By the middle of 2022, Tritton was gone and cost-cutting was the name of the game, with the CapEx budget cut by a third, headcount reductions underway and store closures announced. It was promised that omni-channel investment would be protected, but when a new - another! - strategic plan was unveiled in September, two-thirds of the way down page 7, only six words were dedicated to omni-channel:
Expansion of digital offerings and services.
Social commerce got a nod, the latest silver bullet that was going to restore the fortunes of buybuy BABY, and some new funding was secured, but the end was in sight. As 2023 opened, the stench of looming bankruptcy was impossible to ignore.
The company was indeed beyond hope.
One of the benefits of contributing to a site like diginomica is the ability it affords to take a long game approach to analyzing business transformation. In our case, we’ve been tracking the ups and (mostly) downs of Bed, Bath & Beyond for a decade.
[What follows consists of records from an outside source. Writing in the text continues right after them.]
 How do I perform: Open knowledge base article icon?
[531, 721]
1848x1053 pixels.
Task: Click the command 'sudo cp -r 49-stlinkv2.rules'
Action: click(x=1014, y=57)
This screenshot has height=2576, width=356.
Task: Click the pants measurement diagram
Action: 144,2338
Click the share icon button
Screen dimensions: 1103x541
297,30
The brand has been a US retail bellwether for so much of its life; sadly it’s now a bellwether for how not to execute an omni-channel transformation.
It’s not the tech that was the issue - the latter day investments in Google and Oracle as transformation platforms were sound moves. The problem fundamentally lay in lack of vision early enough. Target is often cited as a retail brand that saw the way the wind was blowing and made what many commentators at the time saw as counterintuitive strategic decisions. In his turn as Bed, Bath & Beyond CEO, Tritton, a Target alumni, tried to do the right things, but the pace of change was just too lethargic. The fact that it took COVID to get the firm to a place where BOPIS was a reality speaks volumes. There was a disturbing reliance in the dying days on rolling out calorie-free mission statements and not enough on keeping the corporate foot on the transformation accelerator.
Last year, CEO Sue Gove tried to assure investors:
There is still an incredible degree of love for Bed, Bath & Beyond.
Maybe so, but it was a kind of nostalgic love for an age that had long since left Bed, Bath & Beyond behind. Lesson learned...too late.